Overall, I think with all things considered the timeline wasn’t that bad with dealing with MSRC and I do acknowledge their viewpoint as it technically is operating as expected. However, I do still think that the challenge with the lack of visibility into this condition is a very real one. Even if the audit log event contains the update policy and time condition, it is a very challenging log entry to parse and use as part of an alert if someone does make use of it an enterprise environment.

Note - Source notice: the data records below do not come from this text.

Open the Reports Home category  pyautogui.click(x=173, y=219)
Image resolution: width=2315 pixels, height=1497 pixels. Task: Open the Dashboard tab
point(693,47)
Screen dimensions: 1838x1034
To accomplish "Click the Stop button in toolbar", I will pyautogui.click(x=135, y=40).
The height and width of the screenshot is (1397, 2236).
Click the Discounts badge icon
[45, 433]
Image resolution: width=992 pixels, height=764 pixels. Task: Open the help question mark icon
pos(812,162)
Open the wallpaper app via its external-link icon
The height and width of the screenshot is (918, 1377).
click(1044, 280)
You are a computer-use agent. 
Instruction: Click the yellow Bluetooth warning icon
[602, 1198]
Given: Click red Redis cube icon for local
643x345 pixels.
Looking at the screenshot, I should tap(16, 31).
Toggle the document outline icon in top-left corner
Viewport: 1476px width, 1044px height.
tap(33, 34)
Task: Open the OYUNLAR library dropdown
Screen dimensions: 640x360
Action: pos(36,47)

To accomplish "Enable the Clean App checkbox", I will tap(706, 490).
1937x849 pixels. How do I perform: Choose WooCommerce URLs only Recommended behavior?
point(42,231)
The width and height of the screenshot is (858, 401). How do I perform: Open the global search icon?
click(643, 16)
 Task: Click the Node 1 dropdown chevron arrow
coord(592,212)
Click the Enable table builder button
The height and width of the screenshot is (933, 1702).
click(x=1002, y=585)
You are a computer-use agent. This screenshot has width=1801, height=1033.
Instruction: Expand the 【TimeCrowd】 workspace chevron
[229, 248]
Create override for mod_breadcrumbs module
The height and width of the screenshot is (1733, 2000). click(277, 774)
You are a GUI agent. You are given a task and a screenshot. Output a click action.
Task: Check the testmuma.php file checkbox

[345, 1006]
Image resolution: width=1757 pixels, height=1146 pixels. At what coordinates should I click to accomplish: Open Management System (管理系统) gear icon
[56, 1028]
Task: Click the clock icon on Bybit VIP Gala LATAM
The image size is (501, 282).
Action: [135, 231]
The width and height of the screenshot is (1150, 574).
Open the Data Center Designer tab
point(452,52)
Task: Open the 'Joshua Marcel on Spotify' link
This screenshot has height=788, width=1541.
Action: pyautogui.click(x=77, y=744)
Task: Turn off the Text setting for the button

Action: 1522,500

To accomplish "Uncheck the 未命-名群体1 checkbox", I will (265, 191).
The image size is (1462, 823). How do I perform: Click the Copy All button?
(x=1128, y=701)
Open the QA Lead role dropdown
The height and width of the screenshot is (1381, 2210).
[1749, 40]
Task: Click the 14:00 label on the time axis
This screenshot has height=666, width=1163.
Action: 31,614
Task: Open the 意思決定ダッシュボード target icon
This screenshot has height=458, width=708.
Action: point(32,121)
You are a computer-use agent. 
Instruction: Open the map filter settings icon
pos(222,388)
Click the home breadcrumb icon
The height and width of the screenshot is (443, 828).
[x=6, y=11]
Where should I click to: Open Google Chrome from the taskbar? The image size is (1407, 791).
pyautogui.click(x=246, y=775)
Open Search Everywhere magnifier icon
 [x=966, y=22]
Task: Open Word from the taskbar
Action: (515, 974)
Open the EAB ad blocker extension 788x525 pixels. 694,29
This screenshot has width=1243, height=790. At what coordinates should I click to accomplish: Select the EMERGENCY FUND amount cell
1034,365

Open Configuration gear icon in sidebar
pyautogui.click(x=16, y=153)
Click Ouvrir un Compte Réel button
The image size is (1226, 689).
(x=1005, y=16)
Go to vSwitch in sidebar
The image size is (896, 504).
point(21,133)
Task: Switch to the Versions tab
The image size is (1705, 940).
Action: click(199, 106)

Conditional Access policies are one of those things that organisations spend a lot of time and effort getting right. So, it is important that administrators and security professionals understand all possible conditions that can be applied to a given policy. Malicious abuse of this time-based condition does require pretty high privileges and so hopefully as long as organisations treat Conditional Access Administrators as high-privileged roles there should be a limited number of users that can be targeted and they should be protected by other additional controls.
I can see the value of time-based conditions for certain businesses that might want to only allow access to their systems during certain working hours and I’m all for providing organisations with the tools to work better and more securely as part of their day-to-day. However, I do hope that Microsoft prioritises at least making the detailed policy visible in the Graph Beta endpoints as well so that administrators have an easier time trying to figure out what exactly is defined in a given policy without having to resort to using the Ibiza API for this specific use case. Even if a feature is in private preview, there should be a level of consistency when such features are automatically present in a core service available to all tenants globally.